COMPLETE THE FOLLOWING —
1. In the sample-areas code, could you reproduce everything from "if GREEN_TARGET_COL is" down to "cmap = matplotlib.cm.get_cmap('Greens')" word for word?
2. In the sample-areas code, which matplotlib colormap supplies the colors for the popularity legend?

:: PASSAGE SHOWN ::

Now we can easily pass the GeoDataFrame to a Polygon object and declare the Measure as the first value dimension which it will color by:

Plot Sample Areas¶

if GREEN_TARGET_COL is not None:
    gdf_meingruen_official_targets = gdf.query(
        f'{GREEN_TARGET_COL} == 1')

# make a legend using a dictionary to assign colors
cmap = matplotlib.cm.get_cmap('Greens')
popularity_legend = {
    'very high': cmap(1000/1000), 
    'high': cmap(450/1000),
    'average': cmap(165/1000),
    'low': cmap(56/1000), 
    'very low': cmap(14/1000), 
    'no data': cmap(1)}

def add_patches(legend):
    ax = legend.axes
    handles, labels = ax.get_legend_handles_labels()
    labels.append("LBSM Popularity")
    handles.append(Patch(facecolor="none", fill=False, edgecolor='none', linewidth=0))
    for key in popularity_legend:
            data_key = Patch(edgecolor='none', facecolor=popularity_legend[key])

:::
:: STORED ROWS ::

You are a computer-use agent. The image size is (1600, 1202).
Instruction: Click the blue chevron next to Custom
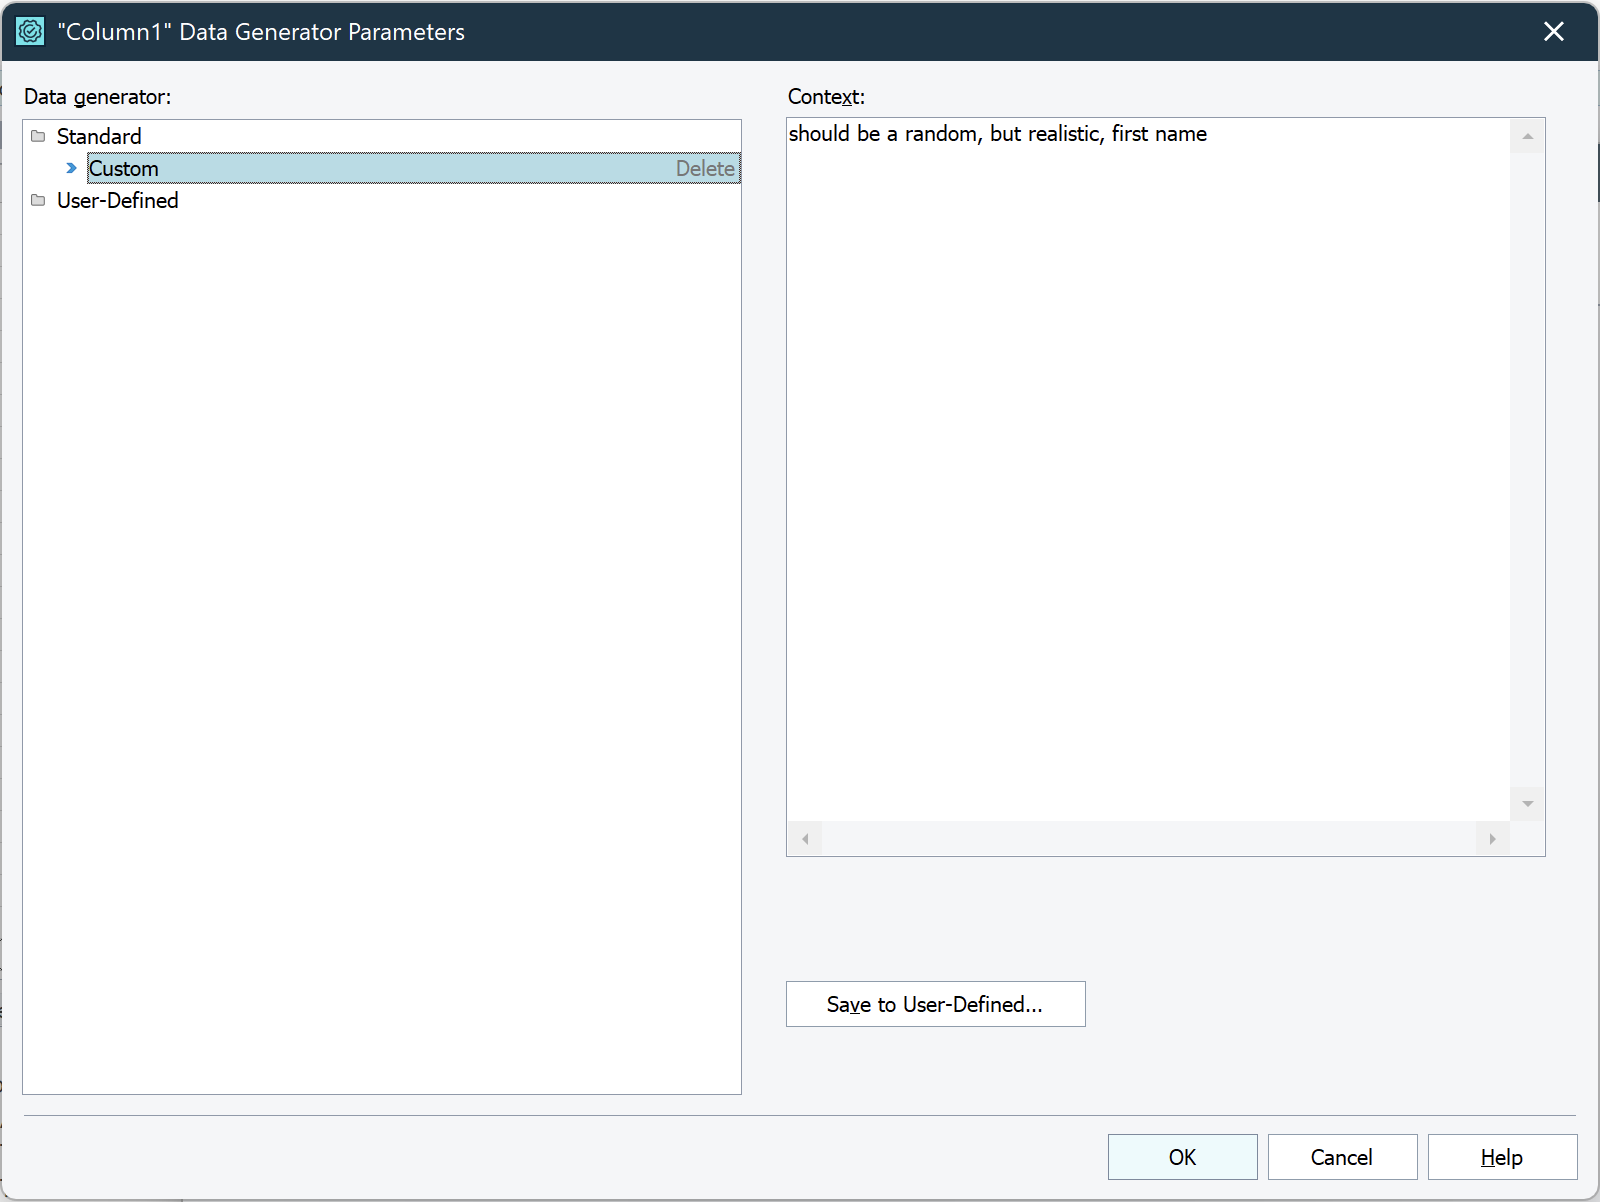[71, 168]
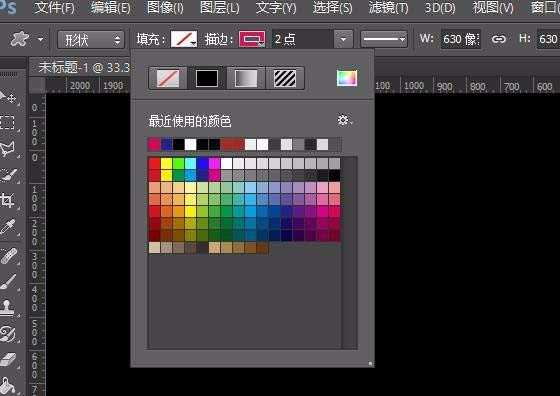The height and width of the screenshot is (396, 560).
Task: Open swatch panel gear settings
Action: click(x=344, y=120)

:::

EXERCISE SOLUTIONS —
1.
if GREEN_TARGET_COL is not None:
    gdf_meingruen_official_targets = gdf.query(
        f'{GREEN_TARGET_COL} == 1')

# make a legend using a dictionary to assign colors
cmap = matplotlib.cm.get_cmap('Greens')

2. The 'Greens' colormap.